At the corner of med and tech
Undergrad created an extraordinary program to help treat TB
Michael Chen ’20 is spending the summer in the Department of Biomedical Informatics lab at Harvard Medical School, where he has worked since he started at the College. The applied math concentrator, who has always been intrigued by the intersection of medicine and technology, published a paper as first author this spring about a computer program he created that can predict drug resistance against a tuberculosis strain in a tenth of a second, and with great precision. The program, which will be made available online for free, is critical in fighting the killer bacteria, which can change form and thus be difficult to properly treat.
“Michael started working on this project with us only as a freshman, and he quickly learned the skills he needed, including coding, statistics, interpreting results,” said Maha Farhat, assistant professor of biomedical informatics at HMS. “What impresses me the most about Michael is his willingness to take on challenges. He also persisted beyond completing the analysis into the peer-review process, which was long and tedious.”
For Chen, a Honolulu resident who has long dreamed of going into medicine and working at the frontier of technology and global health, his many mentors on the project were critical to its success. As part of Isaac Kohane’s lab, he was co-mentored by the lab’s namesake and Farhat. Andrew Beam, a postdoc in the lab who is now an assistant professor at Harvard T.H. Chan School, also advised Chen.
“We were trying to take a more zoomed-out approach to this problem, and my mentors were phenomenal to me. They are all so accomplished, but they still gave me the freedom to do the kinds of analyses I wanted to do. I had my own input into the design of the project,” the 21-year-old Adams House resident said. “They always had time for me, especially in the beginning, and having so many mentors gave me so many ways of looking at problems when they came up.”

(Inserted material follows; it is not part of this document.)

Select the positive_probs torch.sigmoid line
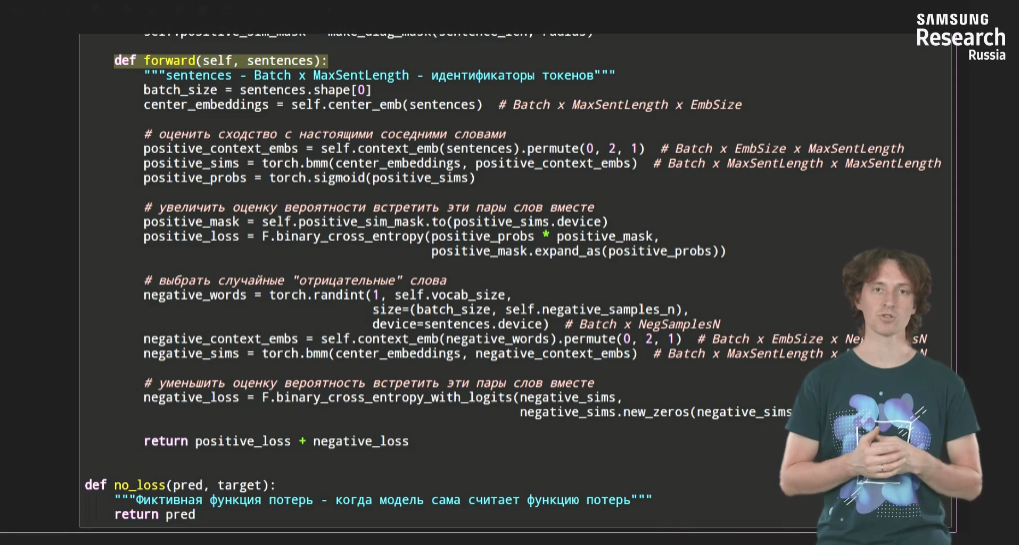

Motivated by his and colleagues’ work in the lab, Chen believes their efforts could increase global access to quality health care.
“The impact could be enormous on many people suffering from tuberculosis and other global health threats,” he said. “It’s thrilling to see medical researchers and clinicians collaborate on building technology that can assist physicians, focusing on a truly translational impact.”
“Having that human interaction is something I enjoy and hope to be doing in the future as a physician. I also hope it will be informative for my research. Reflecting on my patient encounters, I find myself thinking, ‘What kind of analyses can I do to help our patients?’”
Michael Chen
When he wasn’t researching TB strains at the Blavatnik Institute at HMS, Chen was getting hands-on experience through Crimson Care Collaborative (CCC), a student-faculty group that provides primary-care services at seven locations in Greater Boston.
“We work as a team with the attending physician, which provided me a valuable opportunity to connect with patients,” said Chen, who works at a site in Revere. “Having that human interaction is something I enjoy and hope to be doing in the future as a physician. I also hope it will be informative for my research. Reflecting on my patient encounters, I find myself thinking, ‘What kind of analyses can I do to help our patients?’
“Electronic health records have been incorporated into many clinics, but it can be a double-edged sword,” he continued. “We can keep track of patient data, but it can hinder physicians because they’re staring at a screen inputting data instead of interacting with the patient. I am always interested in finding ways to mitigate those negative effects.”
Chen currently serves as CCC Revere’s site director, organizing the 30 volunteer undergrads and physician-assistant, nursing, and medical students who work alongside the attending physicians.
In follow-up research he is doing this summer, Chen is studying how more genetic data can be incorporated into his machine-learning programs to achieve higher prediction accuracies. The lab has an expanded dataset of tuberculosis strains for creating a more robust program.
“It’s been quite a process because I didn’t intend to [publish] initially. I didn’t know what the research would turn out to be,” he said. “But when it was all wrapped up, we were excited about our findings and thought we should put it out to the medical and research community.”
Sean Eddy, Chen’s adviser in applied math, said at this point he isn’t sure who is teaching whom. “I don’t know about mentorship. He knows what he’s doing, and I hardly have to do anything except recommend him for fancy honors that he deserves. He’s a remarkably great student.”